Risk for Alcohol Dependence in Relatives

The ADHD plus alcohol dependence group had a significantly higher age-adjusted rate of alcohol dependence in relatives in relation to comparison probands (42% versus 18%; hazard ratio=1.4, CI=1.2–1.6, p<0.001), comparison probands plus alcohol dependence (42% versus 21%; hazard ratio=1.5, CI=1.0–2.2, p=0.05), and ADHD groups (42% versus 23%; hazard ratio=2.4, CI=1.4–4.0, p=0.002; Figure 1, middle). There was no evidence for cosegregation in the ADHD plus alcohol dependence group (46% alcohol dependence in probands with ADHD versus 40% alcohol dependence in probands without ADHD, p=0.08).

Familial Risk for ADHD and Drug Dependence

The familial risk analysis of drug dependence and ADHD used four groups: the relatives of 94 comparison probands without drug dependence (comparison probands, N=321), the relatives of 11 comparison probands with drug dependence (comparison probands plus drug dependence, N=37), the relatives of 89 ADHD probands without drug dependence (ADHD probands, N=309), and the relatives of 23 ADHD probands with drug dependence (ADHD probands plus drug dependence, N=76).

Risk for ADHD in Relatives

Figure 1 (right) shows that the rates of ADHD in the ADHD plus drug dependence, ADHD, and comparison probands plus drug dependence groups were significantly higher in relation to the comparison probands (21%, 20%, and 22% versus 5%; hazard ratio=1.7, CI=1.3–2.2, p<0.001; hazard ratio=2.1, CI=1.5–2.7, p<0.001; and hazard ratio=8.0, CI=2.6–24.9, p<0.001, respectively).

Risk for Drug Dependence in Relatives

Likewise, Figure 1 (right) shows that the rates of drug dependence were significantly higher in the ADHD plus drug dependence, ADHD, and comparison probands plus drug dependence groups in relation to comparison probands (14%, 12%, and 17% versus 5%; hazard ratio=1.4, CI=1.1–2.0, p=0.02; hazard ratio=1.5, CI=1.0–2.3, p=0.04; and hazard ratio=5.0, CI=1.2–21.0, p=0.03, respectively).
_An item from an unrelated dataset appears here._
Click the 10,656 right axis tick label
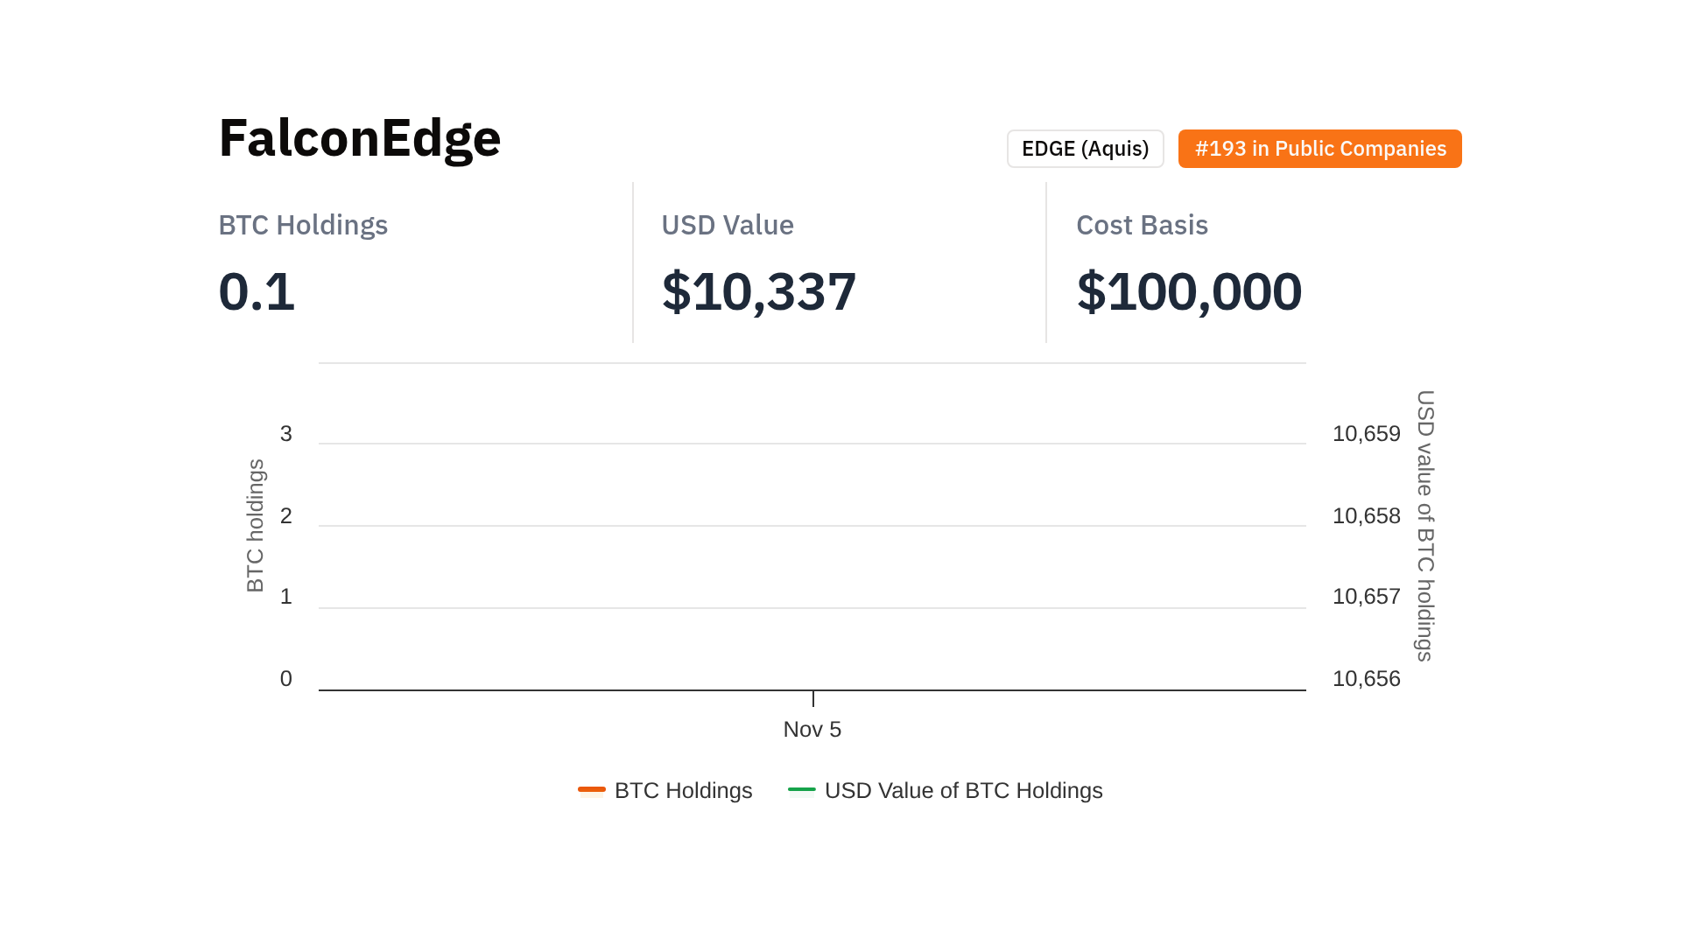Viewport: 1681px width, 945px height. (1366, 678)
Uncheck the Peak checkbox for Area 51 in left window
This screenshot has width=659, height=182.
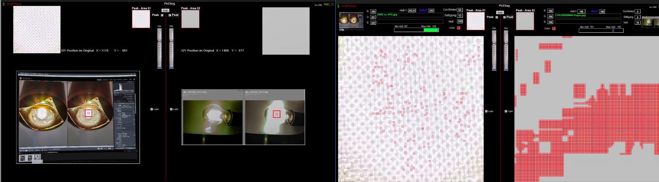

There was no evidence for cosegregation in the ADHD plus drug dependence group (21% drug dependence in subjects with ADHD versus 12% drug dependence in subjects without ADHD, p=0.34).

Nonrandom Rating Among Parents

There was no evidence for nonrandom mating of parental ADHD and parental psychoactive substance use disorder, alcohol dependence, or drug dependence (all p>0.15).

Specific Versus Common Risk for Dependence

The following four groups were used: the relatives of 156 probands without alcohol dependence and without drug dependence (no dependence, N=528), the relatives of 27 probands with alcohol dependence but without drug dependence (alcohol dependence, N=102), the relatives of 15 probands with drug dependence but without alcohol dependence (drug dependence, N=49), and the relatives of 19 probands with alcohol and drug dependence (alcohol plus drug dependence, N=64).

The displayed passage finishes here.